TRECHO FORNECIDO =>
──────────────────────────────

Segundo Saint-Simon, Luís XIV foi apenas chorado pelos serviçais e pelos jesuítas. A estes ele protegera muito nas suas disputas com os jansenistas, assim chamados por professarem a doutrina de um bispo holandês de Ipres, a qual exagerava o princípio da graça, envolvendo deduções para a moral cristã de novos motivos de austeridade e para a vida de práticas rigorosas em reação contra uma religião fácil e frívola na sua ostentação. O jansenismo aproximava-se assim sem o querer do calvinismo: alguém o considerou com acerto o equivalente com relação aos católicos, dos puritanos com relação aos anglicanos. A perseguição religiosa sofrida pelos seus sectários feriu mais de 30 000 pessoas.

Pascal. Pregadores clássicos e moralistas

Contra os jesuítas, representantes do ultramontanismo ou supremacia da Santa Sé, foram escritas as Provinciais de Pascal (1623-1662), o matemático e físico que se desdobrou num admirável psicólogo. A corte de Luís XIV ouviu os pregadores que maior realce têm dado à tribuna sagrada: Bossuet (1627-1704), Fléchier (1632-1710), Bourda-loue (1632-1704), Massillon (1663-1742). Eles emprestaram as pompas da sua eloqüência à glorificação dos triunfos e à suavização das dores. O século foi o da perfeição clássica estampada nas tragédias de Corneille (1606-1684), de um sopro heróico, e nas de Racine (1639-1699), de uma linguagem harmoniosa. Não houve exaltação alguma na produção literária, conquanto por vezes enfática e quase sempre aduladora. Boileau (1636-1711) regulou a poética, podou a retórica, educou a sátira. Lafontaine (1621-1675) compôs contos licenciosos, mas sobretudo fábulas graciosas e sugestivas. La Bruyère (1645-1696) desenhou caracteres com uma pena acerada e La Rochefoucauld (1613-1690) formulou como moralista máximas educadoras do espírito. Molière (1622-1673) flagelou nas suas comédias os ridículos mais do que os vícios.

──────────────────────────────

CONJUNTO DE TAREFAS =>
[A] Segundo o trecho sobre Luís XIV, quantas pessoas foram feridas pela perseguição religiosa aos sectários do jansenismo?
[B] Transcreva do trecho sobre Luís XIV a parte que vai de "Segundo Saint-Simon, Luís" até "30 000 pessoas.", inclusive.
As linhas abaixo vêm de outra fonte.

MATERIAL DE ORIGEM =>
──────────────────────────────

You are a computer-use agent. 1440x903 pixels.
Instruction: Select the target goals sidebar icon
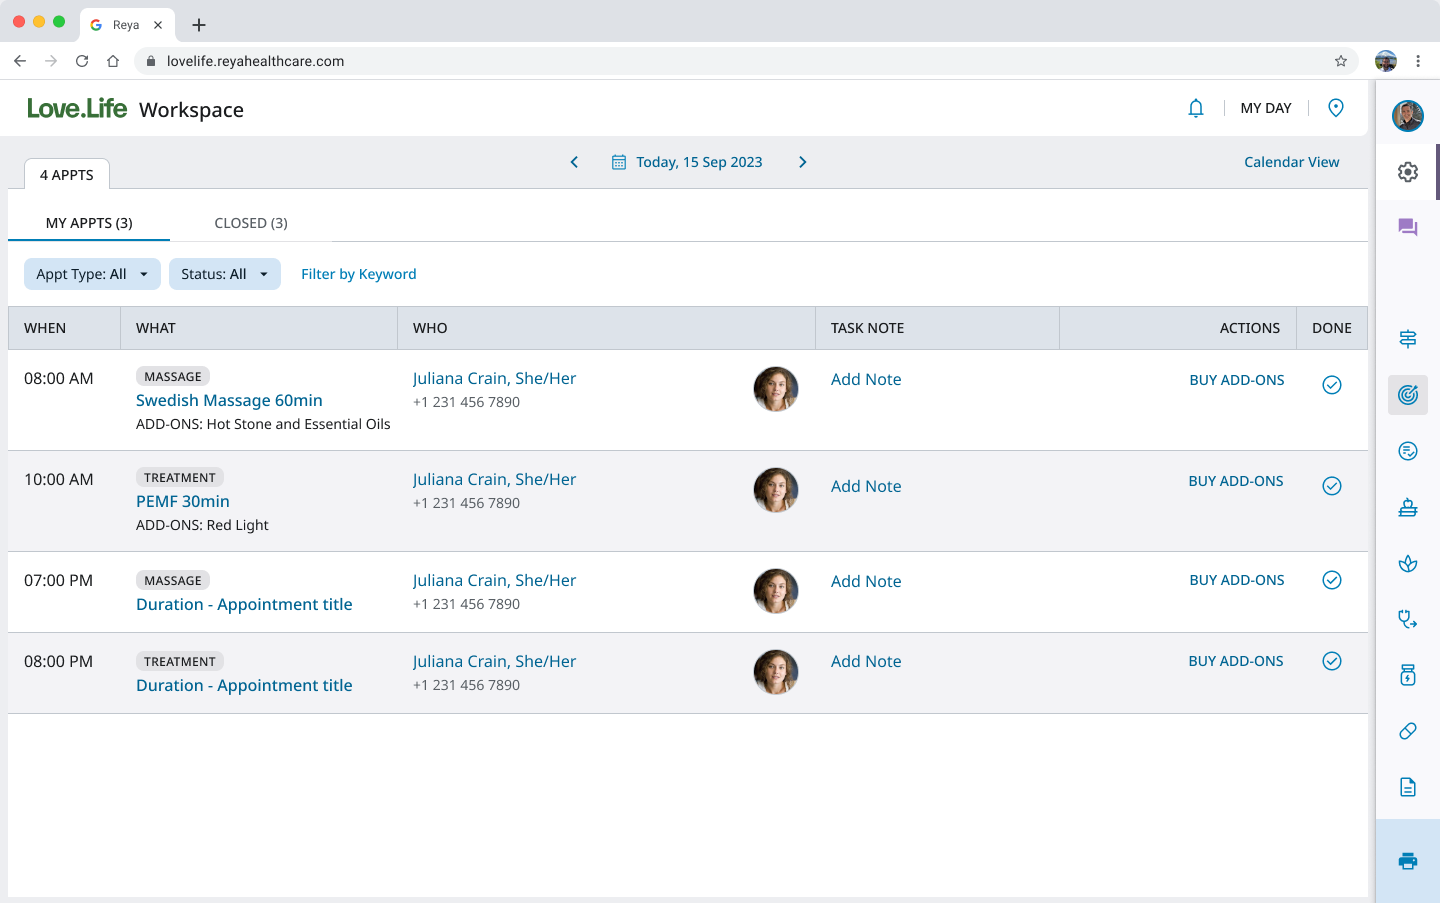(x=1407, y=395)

──────────────────────────────

RESPOSTAS ESCRITAS =>
[A] Mais de 30 000 pessoas.

[B]
Segundo Saint-Simon, Luís XIV foi apenas chorado pelos serviçais e pelos jesuítas. A estes ele protegera muito nas suas disputas com os jansenistas, assim chamados por professarem a doutrina de um bispo holandês de Ipres, a qual exagerava o princípio da graça, envolvendo deduções para a moral cristã de novos motivos de austeridade e para a vida de práticas rigorosas em reação contra uma religião fácil e frívola na sua ostentação. O jansenismo aproximava-se assim sem o querer do calvinismo: alguém o considerou com acerto o equivalente com relação aos católicos, dos puritanos com relação aos anglicanos. A perseguição religiosa sofrida pelos seus sectários feriu mais de 30 000 pessoas.